Goal of the exercise. Retype every one of the following items word for word, without changing anything.

(Stored items)
⁂

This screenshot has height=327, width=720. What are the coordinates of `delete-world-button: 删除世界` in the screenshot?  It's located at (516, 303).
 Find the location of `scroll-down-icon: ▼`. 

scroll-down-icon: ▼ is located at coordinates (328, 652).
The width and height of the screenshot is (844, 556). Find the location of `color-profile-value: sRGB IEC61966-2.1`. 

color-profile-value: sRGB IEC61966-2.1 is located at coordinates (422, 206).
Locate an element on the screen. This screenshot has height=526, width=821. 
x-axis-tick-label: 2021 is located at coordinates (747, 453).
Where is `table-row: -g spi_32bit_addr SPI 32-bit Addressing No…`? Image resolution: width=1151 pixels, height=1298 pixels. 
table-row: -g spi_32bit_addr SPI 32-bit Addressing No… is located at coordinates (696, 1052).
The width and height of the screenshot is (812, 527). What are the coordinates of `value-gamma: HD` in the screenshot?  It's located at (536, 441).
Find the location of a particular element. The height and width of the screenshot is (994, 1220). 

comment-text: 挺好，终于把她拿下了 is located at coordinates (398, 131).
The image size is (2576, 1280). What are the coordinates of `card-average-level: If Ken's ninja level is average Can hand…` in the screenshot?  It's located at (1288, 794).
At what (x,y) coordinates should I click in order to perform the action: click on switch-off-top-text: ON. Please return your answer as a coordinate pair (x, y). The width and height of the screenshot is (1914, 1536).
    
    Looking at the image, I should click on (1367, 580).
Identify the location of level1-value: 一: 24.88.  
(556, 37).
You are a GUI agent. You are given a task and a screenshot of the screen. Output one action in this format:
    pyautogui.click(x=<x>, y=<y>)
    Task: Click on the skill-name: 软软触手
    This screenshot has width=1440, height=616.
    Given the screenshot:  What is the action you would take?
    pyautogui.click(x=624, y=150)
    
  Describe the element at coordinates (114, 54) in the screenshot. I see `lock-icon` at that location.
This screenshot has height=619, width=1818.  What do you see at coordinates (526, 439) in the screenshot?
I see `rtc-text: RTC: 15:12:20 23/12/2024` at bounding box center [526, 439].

⁂

Finished exercise.
This screenshot has height=327, width=720. What are the coordinates of `delete-world-button: 删除世界` in the screenshot?  It's located at (516, 303).
 Find the location of `scroll-down-icon: ▼`. 

scroll-down-icon: ▼ is located at coordinates (328, 652).
The width and height of the screenshot is (844, 556). Find the location of `color-profile-value: sRGB IEC61966-2.1`. 

color-profile-value: sRGB IEC61966-2.1 is located at coordinates (422, 206).
Locate an element on the screen. This screenshot has height=526, width=821. 
x-axis-tick-label: 2021 is located at coordinates (747, 453).
Where is `table-row: -g spi_32bit_addr SPI 32-bit Addressing No…`? Image resolution: width=1151 pixels, height=1298 pixels. 
table-row: -g spi_32bit_addr SPI 32-bit Addressing No… is located at coordinates (696, 1052).
The width and height of the screenshot is (812, 527). What are the coordinates of `value-gamma: HD` in the screenshot?  It's located at (536, 441).
Find the location of a particular element. The height and width of the screenshot is (994, 1220). 

comment-text: 挺好，终于把她拿下了 is located at coordinates (398, 131).
The image size is (2576, 1280). What are the coordinates of `card-average-level: If Ken's ninja level is average Can hand…` in the screenshot?  It's located at (1288, 794).
At what (x,y) coordinates should I click in order to perform the action: click on switch-off-top-text: ON. Please return your answer as a coordinate pair (x, y). The width and height of the screenshot is (1914, 1536).
    
    Looking at the image, I should click on (1367, 580).
Identify the location of level1-value: 一: 24.88.  
(556, 37).
You are a GUI agent. You are given a task and a screenshot of the screen. Output one action in this format:
    pyautogui.click(x=<x>, y=<y>)
    Task: Click on the skill-name: 软软触手
    This screenshot has width=1440, height=616.
    Given the screenshot:  What is the action you would take?
    pyautogui.click(x=624, y=150)
    
  Describe the element at coordinates (114, 54) in the screenshot. I see `lock-icon` at that location.
This screenshot has height=619, width=1818.  What do you see at coordinates (526, 439) in the screenshot?
I see `rtc-text: RTC: 15:12:20 23/12/2024` at bounding box center [526, 439].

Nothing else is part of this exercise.